The browser, from a Norwegian company whose full-size Opera is a sound alternative to the bigger brands, uses a slick zoom feature that gets the most out of a tiny workspace. The other upside: Opera compresses the page you're after for a fast download; it's free at
www.opera.com.* Keep an eye on the fortunes of Amazon's Kindle, and weigh them against the iPhone story.
Kindle has been flayed by the media for its lack of design smarts (those big page-turning buttons make it too easy to flip ahead in your book), but on-board wireless and a huge library make it a potent step forward for electronic books. IPhone showed how brilliant interface design can snare large audiences, but the task now is to produce killer third-party programs.
Both these devices change how we do things, and in both cases, their version 2.0 editions will incorporate improvements that should be breathtaking.
* Operating-system woes plagued us in 2007, with Microsoft's Vista prompting many a user to "upgrade" back to XP. That's a trend that can't continue.

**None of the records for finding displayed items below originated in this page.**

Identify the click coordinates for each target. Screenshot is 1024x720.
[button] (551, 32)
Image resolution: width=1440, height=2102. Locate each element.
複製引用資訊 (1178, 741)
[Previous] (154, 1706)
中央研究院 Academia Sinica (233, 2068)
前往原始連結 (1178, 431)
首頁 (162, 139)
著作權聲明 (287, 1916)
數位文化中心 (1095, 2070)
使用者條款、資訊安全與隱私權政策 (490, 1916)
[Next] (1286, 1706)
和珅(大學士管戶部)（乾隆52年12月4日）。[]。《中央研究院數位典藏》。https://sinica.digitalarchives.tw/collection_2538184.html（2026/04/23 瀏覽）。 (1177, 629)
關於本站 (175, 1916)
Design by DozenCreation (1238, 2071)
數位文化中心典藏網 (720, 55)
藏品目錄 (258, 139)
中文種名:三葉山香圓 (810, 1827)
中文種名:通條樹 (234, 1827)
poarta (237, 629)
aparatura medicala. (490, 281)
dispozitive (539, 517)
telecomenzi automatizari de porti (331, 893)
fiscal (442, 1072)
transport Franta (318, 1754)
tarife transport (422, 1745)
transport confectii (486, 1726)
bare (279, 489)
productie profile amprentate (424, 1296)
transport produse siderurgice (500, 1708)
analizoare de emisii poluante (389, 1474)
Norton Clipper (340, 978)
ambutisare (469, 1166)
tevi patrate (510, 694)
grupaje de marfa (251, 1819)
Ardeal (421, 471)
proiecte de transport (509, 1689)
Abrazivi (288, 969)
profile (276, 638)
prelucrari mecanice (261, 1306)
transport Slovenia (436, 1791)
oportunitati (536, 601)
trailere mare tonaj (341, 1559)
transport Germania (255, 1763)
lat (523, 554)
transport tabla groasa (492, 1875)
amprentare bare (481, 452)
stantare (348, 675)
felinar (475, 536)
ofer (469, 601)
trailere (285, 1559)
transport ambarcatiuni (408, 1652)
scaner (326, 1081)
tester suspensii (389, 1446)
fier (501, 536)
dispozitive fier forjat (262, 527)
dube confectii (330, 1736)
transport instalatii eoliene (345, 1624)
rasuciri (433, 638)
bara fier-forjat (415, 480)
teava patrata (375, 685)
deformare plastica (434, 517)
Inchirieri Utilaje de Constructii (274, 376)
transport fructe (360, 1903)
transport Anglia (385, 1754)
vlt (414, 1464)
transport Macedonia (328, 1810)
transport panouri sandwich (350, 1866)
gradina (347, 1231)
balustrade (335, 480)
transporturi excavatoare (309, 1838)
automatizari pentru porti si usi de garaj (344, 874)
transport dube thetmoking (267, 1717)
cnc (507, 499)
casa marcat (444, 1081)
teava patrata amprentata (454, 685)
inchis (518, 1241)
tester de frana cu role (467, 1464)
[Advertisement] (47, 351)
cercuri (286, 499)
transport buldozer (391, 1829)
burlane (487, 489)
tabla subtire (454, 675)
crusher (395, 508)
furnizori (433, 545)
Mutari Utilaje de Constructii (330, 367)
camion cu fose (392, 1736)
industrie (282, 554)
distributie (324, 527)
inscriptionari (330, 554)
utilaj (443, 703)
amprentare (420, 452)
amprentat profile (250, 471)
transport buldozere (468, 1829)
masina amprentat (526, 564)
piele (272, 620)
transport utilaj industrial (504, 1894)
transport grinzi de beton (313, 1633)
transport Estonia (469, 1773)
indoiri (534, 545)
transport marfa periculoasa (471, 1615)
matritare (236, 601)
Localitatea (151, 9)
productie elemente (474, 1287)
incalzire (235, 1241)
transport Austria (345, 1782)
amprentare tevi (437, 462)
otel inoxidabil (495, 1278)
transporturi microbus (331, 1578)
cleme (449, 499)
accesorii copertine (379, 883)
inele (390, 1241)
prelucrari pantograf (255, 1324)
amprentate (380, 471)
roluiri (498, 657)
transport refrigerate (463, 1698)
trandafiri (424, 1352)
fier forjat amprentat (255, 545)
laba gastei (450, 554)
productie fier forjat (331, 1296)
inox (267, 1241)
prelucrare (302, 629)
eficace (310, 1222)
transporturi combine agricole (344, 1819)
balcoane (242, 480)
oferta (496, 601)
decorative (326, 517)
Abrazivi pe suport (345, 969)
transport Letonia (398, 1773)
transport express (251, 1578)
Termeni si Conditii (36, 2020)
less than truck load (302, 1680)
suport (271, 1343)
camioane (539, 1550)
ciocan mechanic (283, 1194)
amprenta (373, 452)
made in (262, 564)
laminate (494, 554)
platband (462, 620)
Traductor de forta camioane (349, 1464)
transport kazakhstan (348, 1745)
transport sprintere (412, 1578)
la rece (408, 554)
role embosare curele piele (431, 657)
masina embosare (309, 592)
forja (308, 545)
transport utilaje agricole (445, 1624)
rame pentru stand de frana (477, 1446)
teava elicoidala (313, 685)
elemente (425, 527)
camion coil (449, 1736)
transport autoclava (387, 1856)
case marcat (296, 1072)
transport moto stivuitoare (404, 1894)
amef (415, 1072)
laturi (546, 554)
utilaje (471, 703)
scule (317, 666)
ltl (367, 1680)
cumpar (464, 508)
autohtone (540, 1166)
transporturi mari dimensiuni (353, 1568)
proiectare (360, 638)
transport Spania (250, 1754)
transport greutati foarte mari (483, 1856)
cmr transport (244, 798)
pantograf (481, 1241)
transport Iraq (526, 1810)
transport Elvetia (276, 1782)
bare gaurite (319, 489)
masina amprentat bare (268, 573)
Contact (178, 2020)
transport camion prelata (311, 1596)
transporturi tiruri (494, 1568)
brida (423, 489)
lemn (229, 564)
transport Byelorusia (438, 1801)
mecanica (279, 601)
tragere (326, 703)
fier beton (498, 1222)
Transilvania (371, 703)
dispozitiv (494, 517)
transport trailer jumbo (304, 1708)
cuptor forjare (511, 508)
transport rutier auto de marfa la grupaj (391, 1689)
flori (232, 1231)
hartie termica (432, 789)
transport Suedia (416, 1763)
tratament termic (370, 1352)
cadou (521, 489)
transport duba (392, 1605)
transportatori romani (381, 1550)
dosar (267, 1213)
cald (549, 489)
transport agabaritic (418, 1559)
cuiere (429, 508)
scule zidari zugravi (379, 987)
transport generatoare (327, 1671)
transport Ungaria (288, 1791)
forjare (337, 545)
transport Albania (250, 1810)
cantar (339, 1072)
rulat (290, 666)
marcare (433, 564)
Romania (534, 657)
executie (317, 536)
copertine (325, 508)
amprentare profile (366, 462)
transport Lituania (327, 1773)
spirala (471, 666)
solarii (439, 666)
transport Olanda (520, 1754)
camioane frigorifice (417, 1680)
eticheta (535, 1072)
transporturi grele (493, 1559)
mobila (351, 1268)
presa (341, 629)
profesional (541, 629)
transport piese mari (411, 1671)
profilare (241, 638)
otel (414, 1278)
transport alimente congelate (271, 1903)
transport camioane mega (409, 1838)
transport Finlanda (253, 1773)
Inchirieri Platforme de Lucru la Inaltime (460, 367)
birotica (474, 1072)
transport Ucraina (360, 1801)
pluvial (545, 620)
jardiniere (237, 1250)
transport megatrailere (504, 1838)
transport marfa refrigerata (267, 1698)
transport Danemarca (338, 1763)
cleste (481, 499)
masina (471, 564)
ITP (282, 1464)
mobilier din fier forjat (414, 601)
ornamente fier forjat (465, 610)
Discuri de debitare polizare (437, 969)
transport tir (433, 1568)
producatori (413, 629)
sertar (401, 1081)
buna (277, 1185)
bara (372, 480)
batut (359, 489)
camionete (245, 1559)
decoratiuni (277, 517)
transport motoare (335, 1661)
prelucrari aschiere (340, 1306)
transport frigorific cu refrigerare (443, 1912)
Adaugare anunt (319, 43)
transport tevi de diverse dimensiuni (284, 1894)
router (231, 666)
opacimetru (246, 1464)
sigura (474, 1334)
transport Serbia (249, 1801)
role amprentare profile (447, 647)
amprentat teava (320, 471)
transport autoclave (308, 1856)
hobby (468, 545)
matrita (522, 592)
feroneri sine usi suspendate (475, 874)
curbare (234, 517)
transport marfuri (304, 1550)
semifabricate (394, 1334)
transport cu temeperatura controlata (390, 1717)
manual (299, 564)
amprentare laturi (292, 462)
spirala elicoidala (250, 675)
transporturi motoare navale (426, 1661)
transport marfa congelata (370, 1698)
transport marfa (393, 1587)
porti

Keep an eye on virtualization, which allows you to run several operating systems. VMWare's Fusion for OS X is one example. You can run Windows on a Mac, or, for that matter, Linux, operating smoothly between programs without the need to reboot every time. Spreading into the open-source community, virtualization expands our options and means that in the future you won't have to be tied to a single manufacturer's choices for the machine you use every day.
* Online software is getting better step by step, and nobody is pushing the envelope harder than Zoho (
www.zoho.com).You can get the big applications -- spreadsheet, word processor and e-mail -- from Google as well, but Zoho's business orientation is more feature-rich. At $40 per year, Zoho is cheaper than Google's $50 Apps upgrade and offers collaboration tools that Google can't match, including useful database, project management and organizer options.
* If you're interested in online software programs such as Zoho, the key question is often, "What happens when I'm not online?"
Google Gears takes care of the problem by ensuring synchronization of your online and offline data. Do your work when and where you want, then relax as your changes are uploaded to the "cloud" where Google's vast storage awaits. This is an infant offering and many online applications can't yet handle it, but the direction it points to will shape computing in the coming year.